Hi,
I have a data frame containing a column of human judgments, some of which
are missing:
> pr[3]
label
1 4
2 4
3 4
4 4
5 NA
6 3
7 3
8 3
9 3
10 NA
11 NA
12 NA
13 2
14 2
15 2
16 NA
17 1
18 -1
19 -1
20 -1
Accompanying this is a matrix containing multinomial probabilities for the
missing values, note that they sum to 1 across the rows:
> probs
4 3 2 1 -1
[1,] NA NA NA NA NA
[2,] NA NA NA NA NA
[3,] NA NA NA NA NA
[4,] NA NA NA NA NA
[5,] 0.13619525 0.2592090 0.1688164 0.22337423 0.21240512
[6,] NA NA NA NA NA
[7,] NA NA NA NA NA
[8,] NA NA NA NA NA
[9,] NA NA NA NA NA
[10,] 0.34255536 0.2447324 0.2072017 0.14401648 0.06149409
[11,] 0.03116203 0.2954909 0.3652752 0.26606234 0.04200961
[12,] 0.25506687 0.3278237 0.2207594 0.16907757 0.02727250
[13,] NA NA NA NA NA
[14,] NA NA NA NA NA
[15,] NA NA NA NA NA
[16,] 0.14396164 0.2161286 0.2819815 0.02106388 0.33686437
[17,] NA NA NA NA NA
[18,] NA NA NA NA NA
[19,] NA NA NA NA NA
[20,] NA NA NA NA NA
I'm writing a function to simulate multiple random draws from these
distributions.

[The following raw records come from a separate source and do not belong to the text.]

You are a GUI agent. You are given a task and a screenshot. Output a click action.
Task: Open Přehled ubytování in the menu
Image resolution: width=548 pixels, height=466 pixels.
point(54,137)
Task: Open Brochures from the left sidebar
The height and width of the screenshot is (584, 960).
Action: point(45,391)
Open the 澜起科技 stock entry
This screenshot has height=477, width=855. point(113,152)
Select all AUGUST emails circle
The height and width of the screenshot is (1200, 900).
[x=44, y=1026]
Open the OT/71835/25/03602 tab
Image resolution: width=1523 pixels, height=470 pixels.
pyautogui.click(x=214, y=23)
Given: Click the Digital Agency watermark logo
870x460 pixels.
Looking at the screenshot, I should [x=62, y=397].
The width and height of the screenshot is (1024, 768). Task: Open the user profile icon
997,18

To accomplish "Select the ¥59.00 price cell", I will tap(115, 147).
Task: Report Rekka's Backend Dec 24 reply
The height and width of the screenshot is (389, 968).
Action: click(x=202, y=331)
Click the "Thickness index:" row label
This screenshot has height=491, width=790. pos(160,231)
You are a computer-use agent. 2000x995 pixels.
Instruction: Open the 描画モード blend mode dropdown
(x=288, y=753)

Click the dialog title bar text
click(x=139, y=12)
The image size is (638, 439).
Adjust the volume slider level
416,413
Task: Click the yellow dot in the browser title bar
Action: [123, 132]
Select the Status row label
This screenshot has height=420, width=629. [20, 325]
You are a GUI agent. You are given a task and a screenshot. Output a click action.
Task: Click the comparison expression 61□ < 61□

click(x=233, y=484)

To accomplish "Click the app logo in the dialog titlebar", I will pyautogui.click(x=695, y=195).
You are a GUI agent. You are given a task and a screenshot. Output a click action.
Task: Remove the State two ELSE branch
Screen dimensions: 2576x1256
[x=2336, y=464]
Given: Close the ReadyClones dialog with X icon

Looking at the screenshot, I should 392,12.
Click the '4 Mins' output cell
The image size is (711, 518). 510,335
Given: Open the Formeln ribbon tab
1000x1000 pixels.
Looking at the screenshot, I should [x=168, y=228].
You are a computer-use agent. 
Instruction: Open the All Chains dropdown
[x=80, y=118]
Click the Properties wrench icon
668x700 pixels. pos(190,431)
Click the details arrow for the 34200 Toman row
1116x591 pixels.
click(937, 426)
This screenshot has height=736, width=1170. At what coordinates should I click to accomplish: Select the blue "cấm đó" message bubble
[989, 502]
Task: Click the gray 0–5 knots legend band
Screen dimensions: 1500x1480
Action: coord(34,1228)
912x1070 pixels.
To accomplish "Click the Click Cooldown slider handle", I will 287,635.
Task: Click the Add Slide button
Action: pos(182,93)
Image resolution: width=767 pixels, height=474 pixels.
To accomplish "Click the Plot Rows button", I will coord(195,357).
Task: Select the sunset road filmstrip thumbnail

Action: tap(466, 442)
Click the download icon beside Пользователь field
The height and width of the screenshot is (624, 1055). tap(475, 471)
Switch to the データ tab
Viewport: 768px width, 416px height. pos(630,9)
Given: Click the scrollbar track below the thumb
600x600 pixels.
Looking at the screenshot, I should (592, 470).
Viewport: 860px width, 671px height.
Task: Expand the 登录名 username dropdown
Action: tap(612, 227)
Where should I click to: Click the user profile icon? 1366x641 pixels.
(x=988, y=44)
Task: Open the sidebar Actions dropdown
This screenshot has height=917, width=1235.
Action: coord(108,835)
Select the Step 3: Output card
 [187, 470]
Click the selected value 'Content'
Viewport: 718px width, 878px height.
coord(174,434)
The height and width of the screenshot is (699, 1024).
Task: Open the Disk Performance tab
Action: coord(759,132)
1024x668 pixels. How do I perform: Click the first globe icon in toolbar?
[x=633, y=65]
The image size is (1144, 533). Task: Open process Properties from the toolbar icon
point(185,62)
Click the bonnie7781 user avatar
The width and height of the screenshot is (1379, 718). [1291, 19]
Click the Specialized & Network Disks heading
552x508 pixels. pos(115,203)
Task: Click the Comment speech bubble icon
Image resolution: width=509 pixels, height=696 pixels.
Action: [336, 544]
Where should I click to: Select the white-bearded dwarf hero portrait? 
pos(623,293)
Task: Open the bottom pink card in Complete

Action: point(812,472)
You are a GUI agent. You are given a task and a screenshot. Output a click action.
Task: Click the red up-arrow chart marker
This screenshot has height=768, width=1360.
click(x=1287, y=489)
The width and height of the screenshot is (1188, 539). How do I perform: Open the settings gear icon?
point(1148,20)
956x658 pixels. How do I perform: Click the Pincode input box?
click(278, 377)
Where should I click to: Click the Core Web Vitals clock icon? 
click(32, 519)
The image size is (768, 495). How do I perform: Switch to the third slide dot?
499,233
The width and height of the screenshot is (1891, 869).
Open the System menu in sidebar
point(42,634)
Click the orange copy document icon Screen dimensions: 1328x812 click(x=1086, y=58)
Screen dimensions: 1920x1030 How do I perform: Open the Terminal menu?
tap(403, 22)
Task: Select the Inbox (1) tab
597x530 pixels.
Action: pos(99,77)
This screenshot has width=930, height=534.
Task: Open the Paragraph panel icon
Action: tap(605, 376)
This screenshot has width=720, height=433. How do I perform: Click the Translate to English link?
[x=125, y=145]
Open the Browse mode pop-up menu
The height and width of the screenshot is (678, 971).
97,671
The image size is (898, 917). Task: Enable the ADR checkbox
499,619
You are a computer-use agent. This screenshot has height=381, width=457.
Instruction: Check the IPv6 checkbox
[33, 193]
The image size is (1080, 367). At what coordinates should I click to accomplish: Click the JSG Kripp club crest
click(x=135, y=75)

My function currently looks something like this:
simulate.unknowns <- function(pr, probs, expr, trials=1000,
labels=colnames(probs)) {
isNA <- is.na(pr$label)
replicate(trials, {
for (i in which(isNA)) {
pr$label[i] <- sample(labels, 1, prob=probs[i,])
}
expr(pr)
})
}
That works fine but that inner loop is pretty slow. Anyone have suggestions
for how to improve it?
In my typical case there are far more than 20 rows, but still only 5
columns.
For the simple case when there are only 2 classes to draw from, there's an
easy trick which works well:
simulate.unknowns <- function(pr, probs, expr, trials=1000,
labels=colnames(probs)) {
isNA <- is.na(pr$label)
replicate(trials, {
pr$label[isNA] <- runif(sum(isNA)) < probs[isNA]
expr(pr)
})
}
Thanks.
--
Ken Williams
Research Scientist
The Thomson Reuters Corporation
Eagan, MN